I’ll say more about her once I get to know her.

As much as Star Trek typically is episodic in nature aside from the occasional two-parter, this episode itself felt a lot more like an episode of serialized TV as it seems to exist mostly to set up some plot lines that can run from here to establish whatever the status quo is for the cast of characters and the station as a whole.  It would seem that the Cardassians are holding their own in the war, Sisko hasn’t left his father’s restaurant in a while to both Jake and Joseph’s concern, Worf is being short with everybody starting with poor Nog, and Kira has been promoted to Colonel, putting her in charge of the station.  She’s answering directly to Admiral Ross, the best Starfleet admiral I think I have ever seen since he is actually helpful and not corrupt like most of the ones that appear in various episodes.  I just generally don’t have much to say about him.

But that doesn’t mean there’s no drama.  It comes down to three plotlines for now, and the main cast is clearly being split into three groups.

Sisko got the most attention because the Prophets finally sent him a vision of a woman’s face in the sands of another planet that he’s been to before.  There’s apparently one more Orb of the Prophets out there, the Orb of the Emissary, and it may be able to open up the wormhole.  Plus, it turns out the mystery woman that Sisko remembers well enough to make a composite drawing of was actually his mother.

Yeah, Ben Sisko had never met his mother or seen her picture.  Jake had found a pic while cleaning up the place, and I might have gotten a wee bit cantankerous over that bit of information, but it turns out that Joseph remarried later and Ben got along great with his stepmom and not the woman who more or less literally disappeared one day.  Apparently, Ben needs to return to the same planet (maybe) to find an Orb that had never been mentioned before in the Bajoran holy books (maybe).  Oh,  and the Pah-Wraiths have a cult of followers now, one of whom stabs Ben in the gut, but thankfully not fatally.  All that means is all the Siskos, plus New Dax, will be going to look for this Orb on a planet that hopefully has some better clues to find an Orb beyond “somewhere on this planet”.

Worf’s concerns are also fairly easily set up once he stops trashing Vic Fontaine’s place or telling off Nog.  There’s only one person who can get through to Worf now:  O’Brien.  Why?  He has Klingon Bloodwine, and I guess as an Irishman, he can hold his drink pretty well.  Get Worf loosened up enough, and even though most Klingons would have gotten over the loss by now, he’s really upset that Jadzia isn’t in Sto’Vo’Kor because she didn’t die in glorious battle.  She can get in if Worf dedicates an unlikely victory in her name.  Martok even has one:  a one-ship attack on a heavily-fortified Dominion target that has many times over repulsed various attacks.  Worf can do that!  Oh, and Bashir will go too for Jadzia, Miles will go to look after Bashir, and Quark thinks they’re all nuts, but I wouldn’t be surprised if he went too.

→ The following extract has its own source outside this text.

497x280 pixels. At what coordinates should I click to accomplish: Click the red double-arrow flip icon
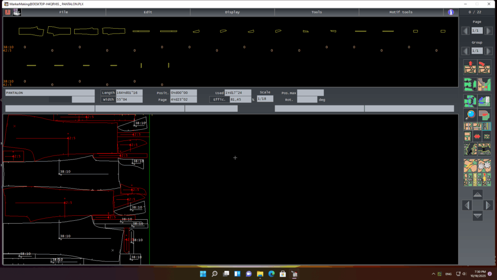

And then there’s Kira, dealing with the Pah-Wraith cult, and now she has a Romulan Senator on the station to act at a liaison.  The thing is, Senator Cretak seems rather friendly and open for a Romulan.  That’s…unexpected.  Even she notes her people’s reputation for deception.  Oh, could the Bajorans provide an unused moon for a Romulan hospital?  Sure, nothing wrong there, and it could save lives.

Except these are still Romulans, and they still aren’t trustworthy.  After turning away a Federation ship full of wounded Vulcans, the truth comes out:  the Romulans have weapons stored in their hospital.

This is the sort of thing the Dominion likes to hear.  I know because Damar and Weyoun both said as much.

So, not a bad episode, but again, it is mostly there to set up what’s going on.  The best character-interaction was probably between Ben and Joseph Sisko and then a little bit of the stuff with Miles and Worf.  I know next to nothing about Ezri Dax, and the Romulans still have that fortified hospital.